Listing –
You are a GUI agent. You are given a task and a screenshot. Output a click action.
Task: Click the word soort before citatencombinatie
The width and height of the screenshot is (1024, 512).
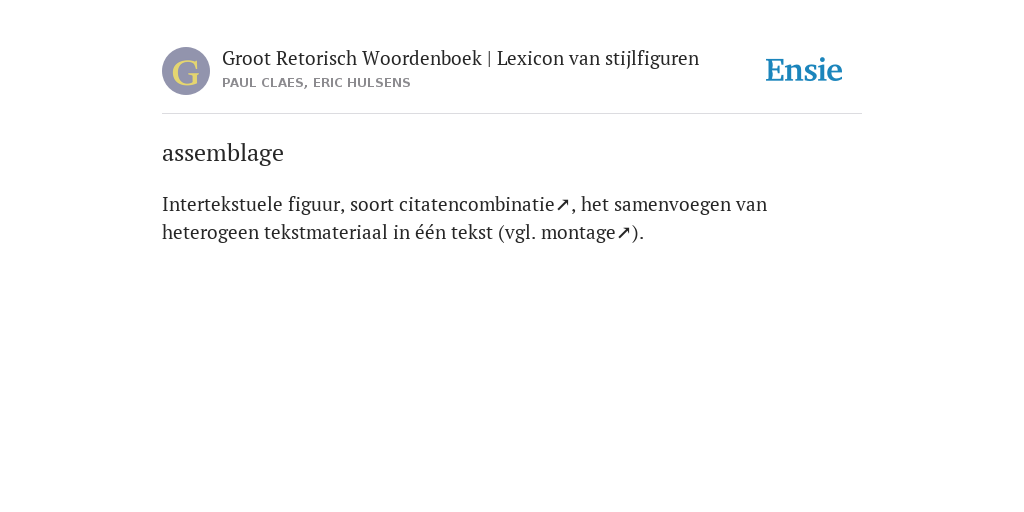click(372, 204)
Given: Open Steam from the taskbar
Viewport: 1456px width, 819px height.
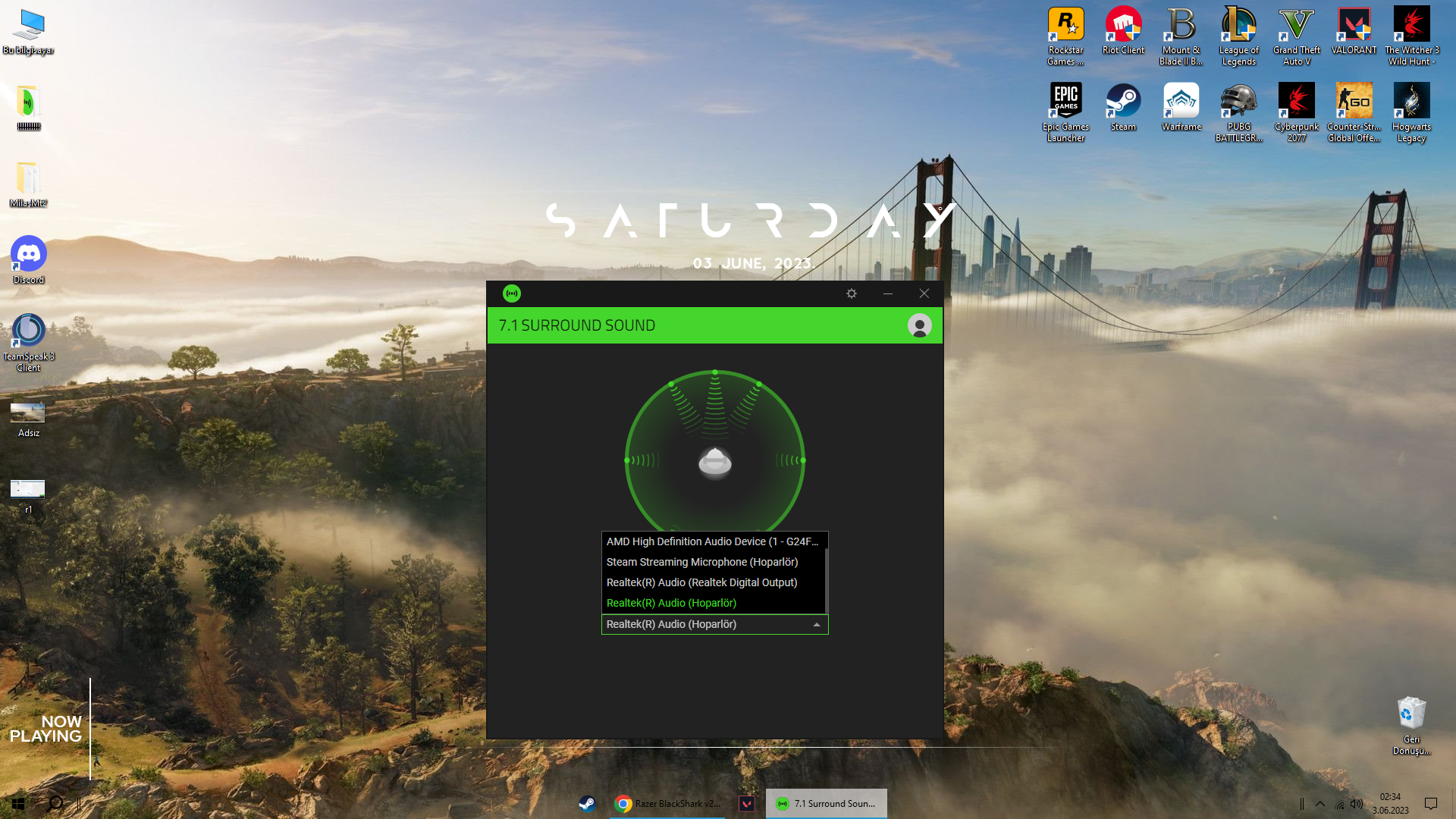Looking at the screenshot, I should (587, 804).
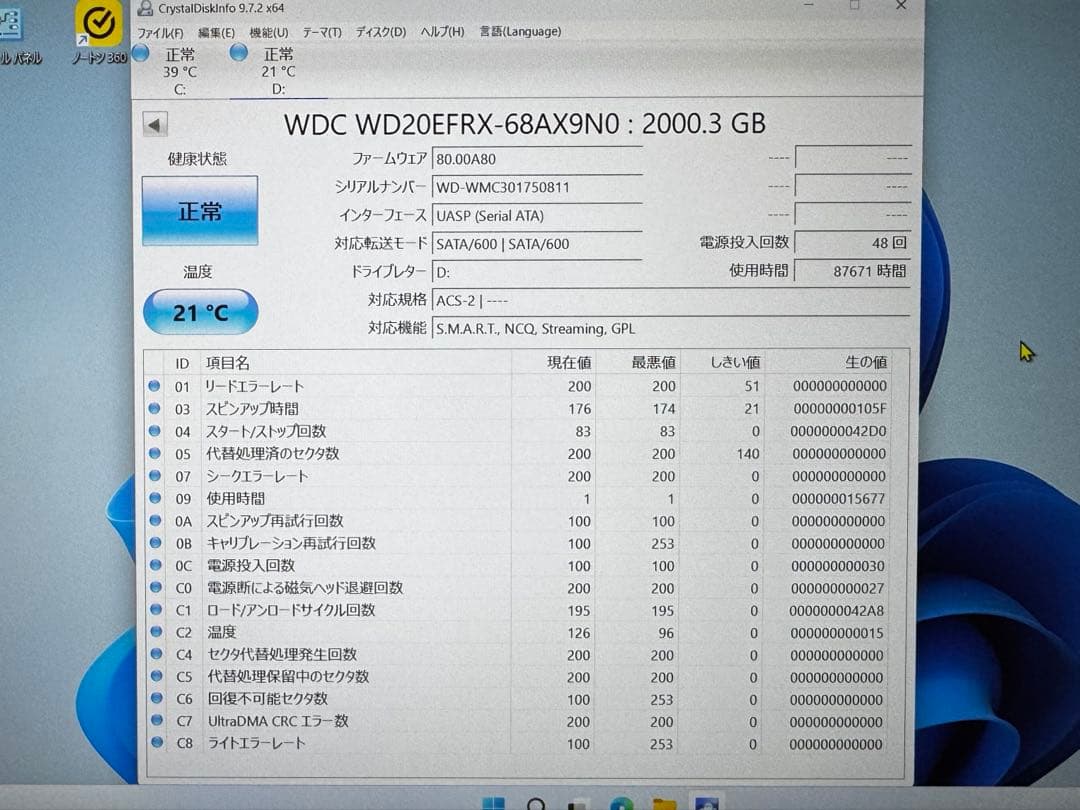1080x810 pixels.
Task: Open the テーマ(T) dropdown
Action: click(323, 31)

Problem statement –
Arrange every line of the listing above as a JSON list of strings, one string per line and no blank lines, leaving the pictures out.

Answer –
[
  "You are a GUI agent. You are given a task and a screenshot. Output a click action.",
  "Task: Click the word soort before citatencombinatie",
  "The width and height of the screenshot is (1024, 512).",
  "click(372, 204)",
  "Given: Open Steam from the taskbar",
  "Viewport: 1456px width, 819px height.",
  "Looking at the screenshot, I should (587, 804).",
  "1080x810 pixels.",
  "Task: Open the テーマ(T) dropdown",
  "Action: click(323, 31)"
]